Фото Татьяны Кучариной
— Как вы оцениваете степень свободы режиссера? Что, на ваш взгляд, ее ограничивает?
— Режиссеры могут выбирать материал и решать, как они его будут делать. Но они не настолько свободны, чтобы быть не привязанными к зрителю, к театру, к успеху. Когда меня приглашают куда-то ставить спектакли, я спрашиваю: «Что бы вы хотели? Давайте подумаем про название и про направление». А мне говорят: «Это не важно. Нам важно на “Золотую маску” попасть, а вы тот режиссер, чьи спектакли попадают на “Маску”». Конечно, я отношусь к этому с юмором, но я понимаю, что меня зовут не для того, чтобы попробовать поразмыслить о жизни. Когда-то Михаил Александрович Ульянов пригласил меня в вахтанговский театр поставить спектакль «Лев зимой». Я поставил его, но на самой первой встрече он мне сказал: «Жень, у нас театр переживает последние четыре года сплошные неудачи. Твоя работа должны быть успешной». Мне это сразу режет слух: ты знаешь с первого дня, что ставишь спектакль на успех. Нужны огромные силы, чтобы об этом забыть и попробовать творить свободно. Потому что, когда ты работаешь, чтобы получить первую премию, это уже не работа.

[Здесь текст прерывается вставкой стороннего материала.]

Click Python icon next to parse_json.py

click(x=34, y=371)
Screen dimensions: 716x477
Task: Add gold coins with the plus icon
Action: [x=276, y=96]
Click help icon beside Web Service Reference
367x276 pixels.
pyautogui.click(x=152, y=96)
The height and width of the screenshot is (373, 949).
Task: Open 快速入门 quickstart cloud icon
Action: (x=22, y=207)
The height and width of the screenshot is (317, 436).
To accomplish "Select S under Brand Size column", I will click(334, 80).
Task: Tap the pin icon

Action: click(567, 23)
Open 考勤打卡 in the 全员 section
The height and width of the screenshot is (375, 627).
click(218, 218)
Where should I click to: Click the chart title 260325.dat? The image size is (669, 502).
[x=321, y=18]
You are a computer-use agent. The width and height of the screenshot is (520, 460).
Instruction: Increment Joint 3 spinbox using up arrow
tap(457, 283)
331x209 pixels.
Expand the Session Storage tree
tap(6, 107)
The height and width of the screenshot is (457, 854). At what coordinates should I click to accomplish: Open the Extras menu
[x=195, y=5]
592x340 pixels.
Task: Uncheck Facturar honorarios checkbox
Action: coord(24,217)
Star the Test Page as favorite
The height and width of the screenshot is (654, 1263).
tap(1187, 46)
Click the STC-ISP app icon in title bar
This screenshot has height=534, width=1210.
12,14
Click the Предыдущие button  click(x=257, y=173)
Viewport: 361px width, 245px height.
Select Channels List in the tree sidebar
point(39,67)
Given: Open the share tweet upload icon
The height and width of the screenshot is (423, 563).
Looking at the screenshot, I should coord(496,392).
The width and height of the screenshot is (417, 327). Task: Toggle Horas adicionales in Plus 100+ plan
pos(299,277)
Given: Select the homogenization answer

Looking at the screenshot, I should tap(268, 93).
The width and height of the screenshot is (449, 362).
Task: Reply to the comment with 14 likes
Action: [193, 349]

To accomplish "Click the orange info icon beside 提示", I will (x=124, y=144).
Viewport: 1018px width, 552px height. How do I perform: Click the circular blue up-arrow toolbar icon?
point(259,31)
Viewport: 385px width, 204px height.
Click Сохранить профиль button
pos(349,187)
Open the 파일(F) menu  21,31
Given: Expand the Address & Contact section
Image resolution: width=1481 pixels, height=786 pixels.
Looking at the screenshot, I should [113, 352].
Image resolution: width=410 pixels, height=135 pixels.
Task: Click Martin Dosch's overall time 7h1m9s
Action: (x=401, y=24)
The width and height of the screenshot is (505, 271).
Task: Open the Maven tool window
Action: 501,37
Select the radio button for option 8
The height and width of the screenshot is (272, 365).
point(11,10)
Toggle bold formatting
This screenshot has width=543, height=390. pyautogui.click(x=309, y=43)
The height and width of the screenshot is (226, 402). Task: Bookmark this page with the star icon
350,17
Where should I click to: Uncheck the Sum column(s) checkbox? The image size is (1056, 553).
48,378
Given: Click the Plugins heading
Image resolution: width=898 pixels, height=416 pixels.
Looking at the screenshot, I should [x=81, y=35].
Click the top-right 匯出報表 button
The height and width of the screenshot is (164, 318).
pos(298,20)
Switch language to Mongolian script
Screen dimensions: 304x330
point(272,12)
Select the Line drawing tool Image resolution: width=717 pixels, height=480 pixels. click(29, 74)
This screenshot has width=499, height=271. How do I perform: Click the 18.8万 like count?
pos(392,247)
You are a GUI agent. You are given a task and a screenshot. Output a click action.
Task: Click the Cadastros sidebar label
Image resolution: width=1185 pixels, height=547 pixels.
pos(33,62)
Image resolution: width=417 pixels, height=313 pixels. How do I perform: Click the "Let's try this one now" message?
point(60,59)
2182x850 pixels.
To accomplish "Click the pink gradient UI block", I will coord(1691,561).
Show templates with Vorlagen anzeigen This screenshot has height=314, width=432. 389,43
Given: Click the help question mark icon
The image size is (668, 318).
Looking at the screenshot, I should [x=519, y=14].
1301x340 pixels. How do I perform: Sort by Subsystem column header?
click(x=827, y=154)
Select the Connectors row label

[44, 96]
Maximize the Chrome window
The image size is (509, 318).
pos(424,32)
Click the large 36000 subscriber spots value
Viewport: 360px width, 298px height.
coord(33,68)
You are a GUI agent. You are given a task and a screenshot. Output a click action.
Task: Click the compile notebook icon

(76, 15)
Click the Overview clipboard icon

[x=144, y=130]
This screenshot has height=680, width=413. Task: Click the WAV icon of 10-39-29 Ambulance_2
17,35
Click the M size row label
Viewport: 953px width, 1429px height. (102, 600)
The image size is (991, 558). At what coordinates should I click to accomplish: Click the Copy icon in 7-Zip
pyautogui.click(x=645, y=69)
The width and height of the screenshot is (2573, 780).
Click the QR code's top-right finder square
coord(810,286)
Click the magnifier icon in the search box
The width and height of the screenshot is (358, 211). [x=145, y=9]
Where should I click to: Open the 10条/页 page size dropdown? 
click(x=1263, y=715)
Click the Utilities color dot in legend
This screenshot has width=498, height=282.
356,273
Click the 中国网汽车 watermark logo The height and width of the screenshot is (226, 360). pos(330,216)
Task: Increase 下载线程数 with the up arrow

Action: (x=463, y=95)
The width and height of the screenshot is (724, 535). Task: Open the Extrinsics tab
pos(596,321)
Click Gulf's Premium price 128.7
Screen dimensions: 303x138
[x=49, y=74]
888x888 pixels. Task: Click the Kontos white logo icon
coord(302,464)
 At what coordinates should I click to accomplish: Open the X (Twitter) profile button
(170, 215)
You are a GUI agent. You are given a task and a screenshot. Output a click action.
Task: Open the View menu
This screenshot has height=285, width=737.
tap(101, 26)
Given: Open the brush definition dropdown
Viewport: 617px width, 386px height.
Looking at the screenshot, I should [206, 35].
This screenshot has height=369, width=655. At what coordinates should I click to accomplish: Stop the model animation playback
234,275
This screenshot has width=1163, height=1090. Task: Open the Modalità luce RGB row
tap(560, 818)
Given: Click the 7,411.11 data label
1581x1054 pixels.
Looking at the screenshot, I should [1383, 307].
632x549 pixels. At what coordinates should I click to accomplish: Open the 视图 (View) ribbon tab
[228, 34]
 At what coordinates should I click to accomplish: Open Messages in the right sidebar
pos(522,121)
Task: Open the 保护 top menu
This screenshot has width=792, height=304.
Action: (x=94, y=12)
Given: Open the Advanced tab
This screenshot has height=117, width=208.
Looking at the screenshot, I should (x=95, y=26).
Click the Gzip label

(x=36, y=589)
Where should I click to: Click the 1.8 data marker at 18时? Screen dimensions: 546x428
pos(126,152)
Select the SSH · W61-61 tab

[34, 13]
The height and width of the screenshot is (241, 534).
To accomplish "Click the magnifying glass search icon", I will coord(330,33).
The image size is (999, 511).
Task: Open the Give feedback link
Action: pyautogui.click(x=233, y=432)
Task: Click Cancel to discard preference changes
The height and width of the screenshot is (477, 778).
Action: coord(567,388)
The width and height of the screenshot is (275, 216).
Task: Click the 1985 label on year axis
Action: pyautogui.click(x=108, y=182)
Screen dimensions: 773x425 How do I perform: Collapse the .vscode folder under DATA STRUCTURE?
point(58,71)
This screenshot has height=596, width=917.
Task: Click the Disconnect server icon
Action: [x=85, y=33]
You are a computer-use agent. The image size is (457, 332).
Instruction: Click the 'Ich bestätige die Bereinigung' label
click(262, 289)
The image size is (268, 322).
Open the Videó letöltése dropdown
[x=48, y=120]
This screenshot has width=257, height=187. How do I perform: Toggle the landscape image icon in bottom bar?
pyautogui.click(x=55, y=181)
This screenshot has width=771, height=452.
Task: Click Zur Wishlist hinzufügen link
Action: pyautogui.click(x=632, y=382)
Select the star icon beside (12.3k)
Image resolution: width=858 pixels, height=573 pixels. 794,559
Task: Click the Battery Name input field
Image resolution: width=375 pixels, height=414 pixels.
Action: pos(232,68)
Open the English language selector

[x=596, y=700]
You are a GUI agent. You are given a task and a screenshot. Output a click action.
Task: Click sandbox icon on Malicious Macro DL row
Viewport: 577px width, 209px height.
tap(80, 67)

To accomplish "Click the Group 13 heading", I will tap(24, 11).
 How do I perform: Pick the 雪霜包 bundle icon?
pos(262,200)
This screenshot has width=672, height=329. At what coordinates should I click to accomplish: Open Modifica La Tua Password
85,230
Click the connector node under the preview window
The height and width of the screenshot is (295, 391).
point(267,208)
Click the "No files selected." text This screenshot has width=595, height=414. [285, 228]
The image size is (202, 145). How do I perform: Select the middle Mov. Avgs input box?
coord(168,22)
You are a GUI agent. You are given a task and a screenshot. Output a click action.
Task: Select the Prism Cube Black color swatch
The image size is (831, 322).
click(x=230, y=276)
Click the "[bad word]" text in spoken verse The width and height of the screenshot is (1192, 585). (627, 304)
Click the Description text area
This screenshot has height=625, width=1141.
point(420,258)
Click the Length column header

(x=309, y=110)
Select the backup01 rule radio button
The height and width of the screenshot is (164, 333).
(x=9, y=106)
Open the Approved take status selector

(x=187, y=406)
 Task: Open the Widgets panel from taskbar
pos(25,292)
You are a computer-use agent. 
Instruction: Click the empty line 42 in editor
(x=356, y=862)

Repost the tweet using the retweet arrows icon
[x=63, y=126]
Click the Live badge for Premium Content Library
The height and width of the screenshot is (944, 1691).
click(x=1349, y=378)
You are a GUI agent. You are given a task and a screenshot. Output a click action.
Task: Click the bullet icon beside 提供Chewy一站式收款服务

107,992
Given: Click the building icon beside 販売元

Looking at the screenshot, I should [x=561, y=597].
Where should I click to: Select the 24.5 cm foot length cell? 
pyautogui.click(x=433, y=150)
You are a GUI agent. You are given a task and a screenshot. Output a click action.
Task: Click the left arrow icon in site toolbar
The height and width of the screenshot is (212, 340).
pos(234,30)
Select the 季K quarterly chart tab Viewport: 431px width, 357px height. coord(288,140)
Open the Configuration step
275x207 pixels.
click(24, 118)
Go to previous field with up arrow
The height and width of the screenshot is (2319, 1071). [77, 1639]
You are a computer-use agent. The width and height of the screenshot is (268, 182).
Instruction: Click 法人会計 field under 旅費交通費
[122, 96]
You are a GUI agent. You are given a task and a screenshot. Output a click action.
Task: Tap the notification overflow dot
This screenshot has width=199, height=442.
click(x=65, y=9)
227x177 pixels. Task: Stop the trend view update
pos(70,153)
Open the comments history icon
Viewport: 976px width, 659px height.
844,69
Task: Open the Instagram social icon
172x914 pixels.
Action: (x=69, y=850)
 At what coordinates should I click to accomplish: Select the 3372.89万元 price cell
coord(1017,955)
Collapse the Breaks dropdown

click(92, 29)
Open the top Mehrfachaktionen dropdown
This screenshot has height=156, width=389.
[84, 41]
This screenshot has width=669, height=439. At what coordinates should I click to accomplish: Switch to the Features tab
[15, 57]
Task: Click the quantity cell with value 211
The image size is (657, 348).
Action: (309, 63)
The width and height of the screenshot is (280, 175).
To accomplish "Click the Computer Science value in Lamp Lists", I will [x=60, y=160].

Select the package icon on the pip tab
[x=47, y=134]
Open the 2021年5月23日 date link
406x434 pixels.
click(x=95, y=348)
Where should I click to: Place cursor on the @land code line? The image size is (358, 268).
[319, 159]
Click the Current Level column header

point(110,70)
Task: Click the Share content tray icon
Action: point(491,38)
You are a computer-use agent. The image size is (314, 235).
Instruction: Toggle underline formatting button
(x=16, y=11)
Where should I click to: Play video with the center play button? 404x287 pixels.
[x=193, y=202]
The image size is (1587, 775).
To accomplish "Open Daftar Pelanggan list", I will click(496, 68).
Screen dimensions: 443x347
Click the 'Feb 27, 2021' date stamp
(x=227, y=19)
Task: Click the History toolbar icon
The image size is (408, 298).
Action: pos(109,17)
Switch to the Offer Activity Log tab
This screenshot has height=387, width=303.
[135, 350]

— Что тогда сегодня в театре определяется как успех?
— Это может быть очень большой успех у зрителя, и тогда можно поставить средний спектакль, но чтобы это была комедия, непременно Куни (современный английский драматург. — «Эксперт» ), непременно «Номер тринадцать», или «Таксист», или что-нибудь в этом духе… Это может на десять лет обеспечить зрительский успех театру. Для меня это не является успехом. Приглашение на «Золотую маску», конечно, для меня таким показателем является, потому что экспертный совет — это профессиональные люди, театроведы, которые отбирают из всего, что они видят, а это порядка 600–700 спектаклей за сезон, то, что, на их взгляд, интереснее всего. Если ты попал в этот список, то можешь порадоваться, что оказался в кругу избранных. Не факт, что это очень высокий уровень, может, сегодня все настолько неудачны, что ты среди них всего лишь чуть более удачен. Это лишь один из показателей, что ты движешься в направлении успеха. Но самый главный успех — это твое собственное ощущение, когда ты точно знаешь: у тебя получилось. И все остальное не имеет значения: пригласили ли тебя на «Маску», ходит ли на это зритель. Лишь внутренний критерий имеет значение — твой собственный, твое точное понимание — случилось или не случилось.
— Можно ли говорить о том, что театральный язык является областью неизведанного? Вы ждете здесь каких-то открытий?
— Как ни странно, жду. У меня есть такая мечта: мне хочется, чтобы театр меня как-то отпустил, чтобы я перестал им болеть. А вторая мечта — чтобы я до этого не дожил. Кажется, что театр неиссякаем. Я всегда надеюсь, что каждый спектакль может стать открытием чего-то нового, хотя иногда я цинично думаю, что это утопические мечты, что ничего нового открыть уже нельзя, и сказать мне уже нечего, потому что я все, что мог, уже промычал. Но при этом остается глупая надежда, что радость открытия мне еще предстоит испытать.